(Records shown)

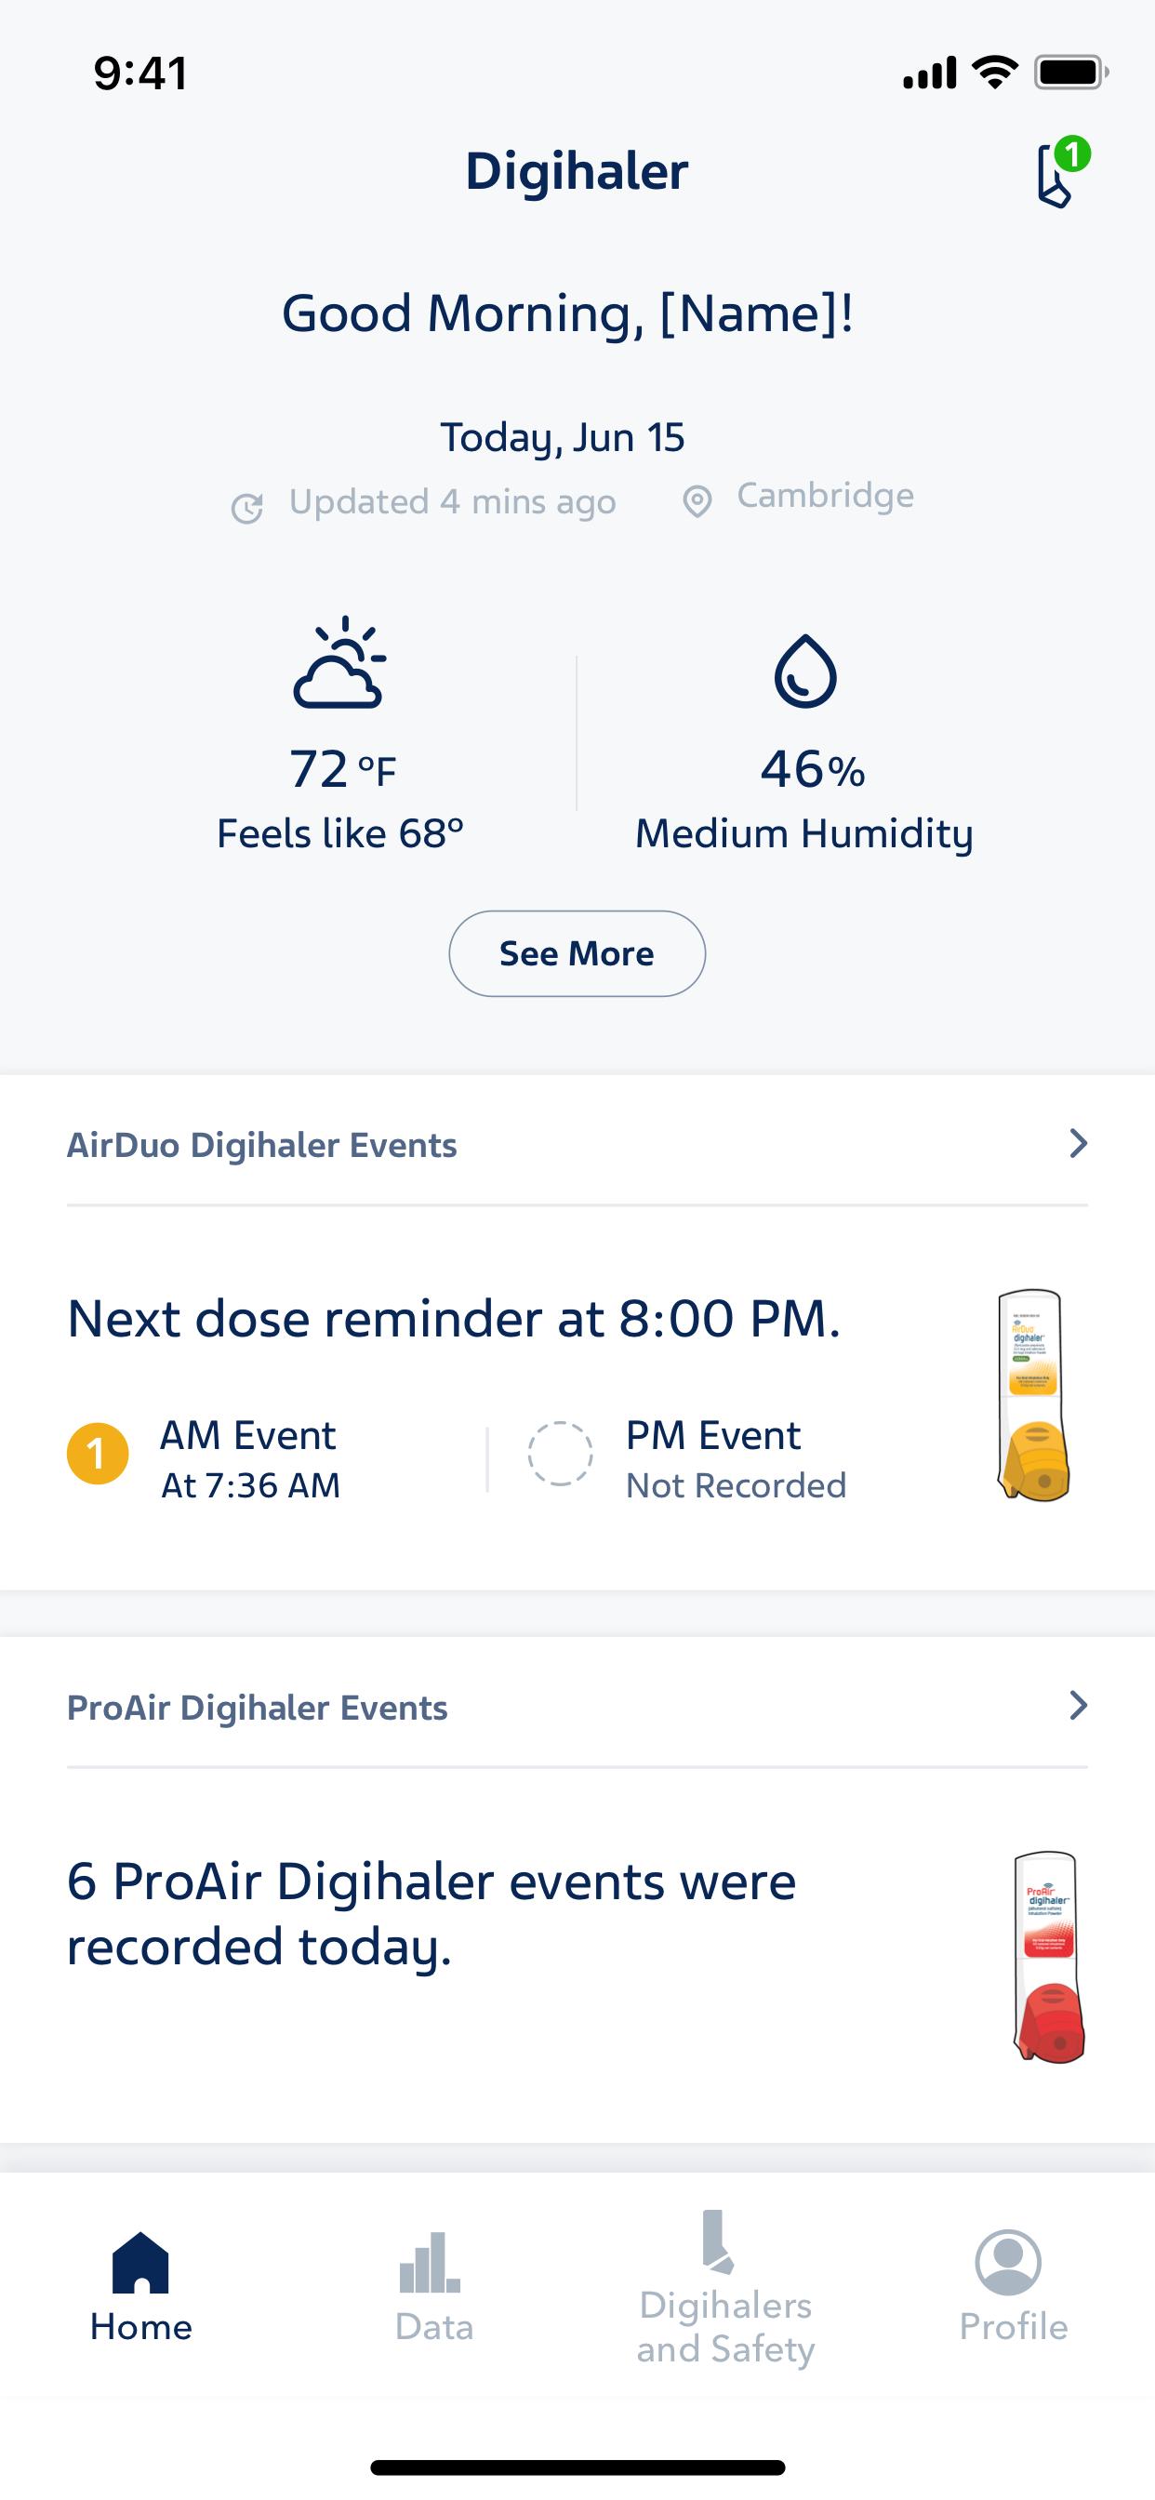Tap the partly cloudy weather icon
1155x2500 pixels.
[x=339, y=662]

(End Records shown)
(Records shown)

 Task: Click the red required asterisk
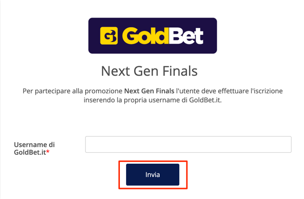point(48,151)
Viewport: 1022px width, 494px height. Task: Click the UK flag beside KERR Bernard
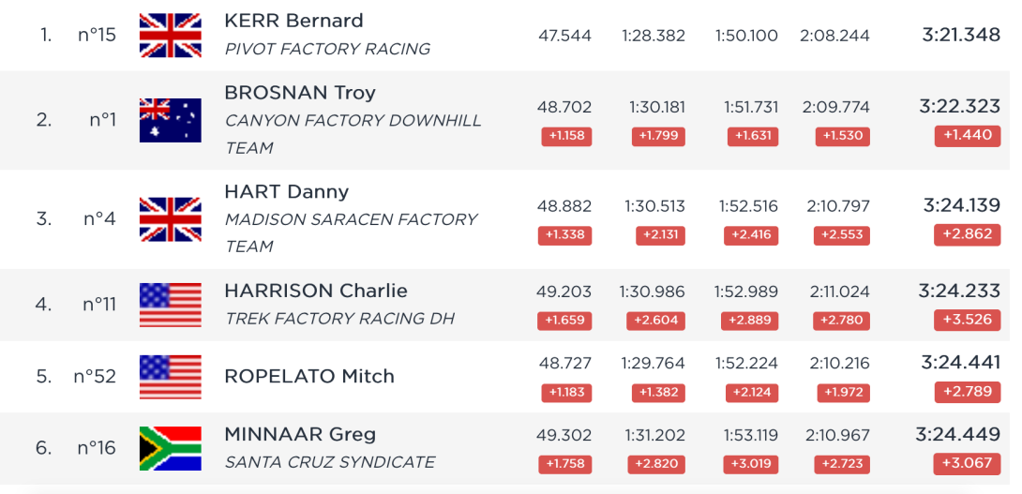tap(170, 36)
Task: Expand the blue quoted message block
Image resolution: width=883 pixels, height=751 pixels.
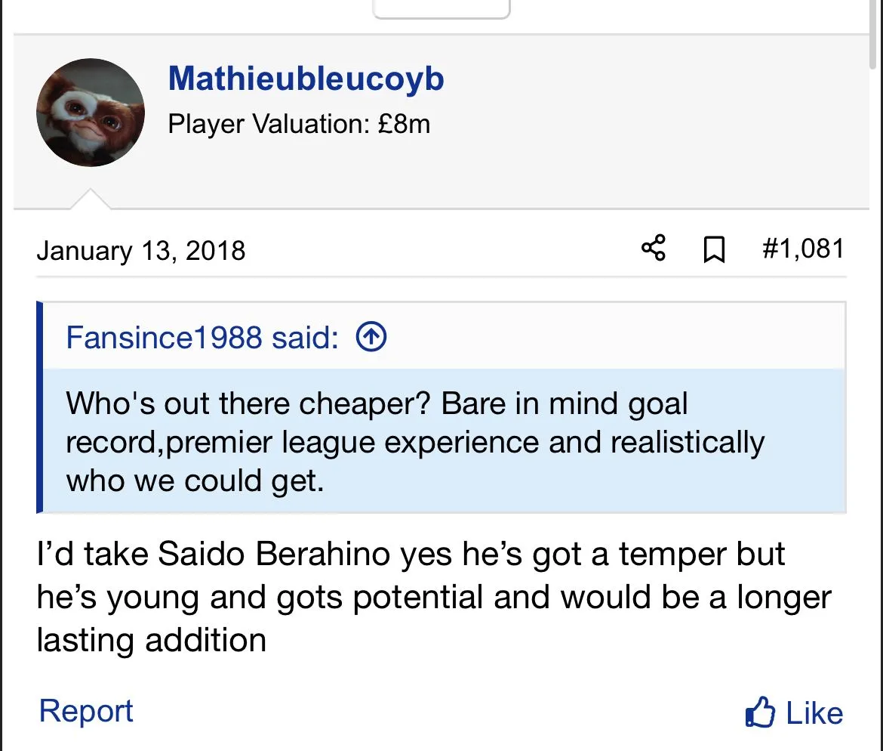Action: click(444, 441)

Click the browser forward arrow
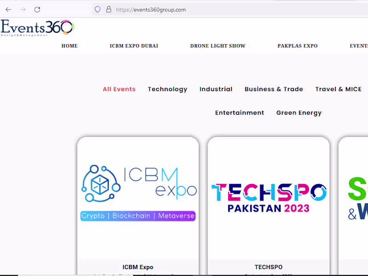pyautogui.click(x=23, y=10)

(End Records shown)

Task to complete → Give back exactly the lines above from the one with "Task: Click the red required asterisk" through the one with "Task: Expand the blue quoted message block", both included. Pictures don't belong in the copy.

Result below →
 Task: Click the red required asterisk
point(48,151)
Viewport: 1022px width, 494px height. Task: Click the UK flag beside KERR Bernard
tap(170, 36)
Task: Expand the blue quoted message block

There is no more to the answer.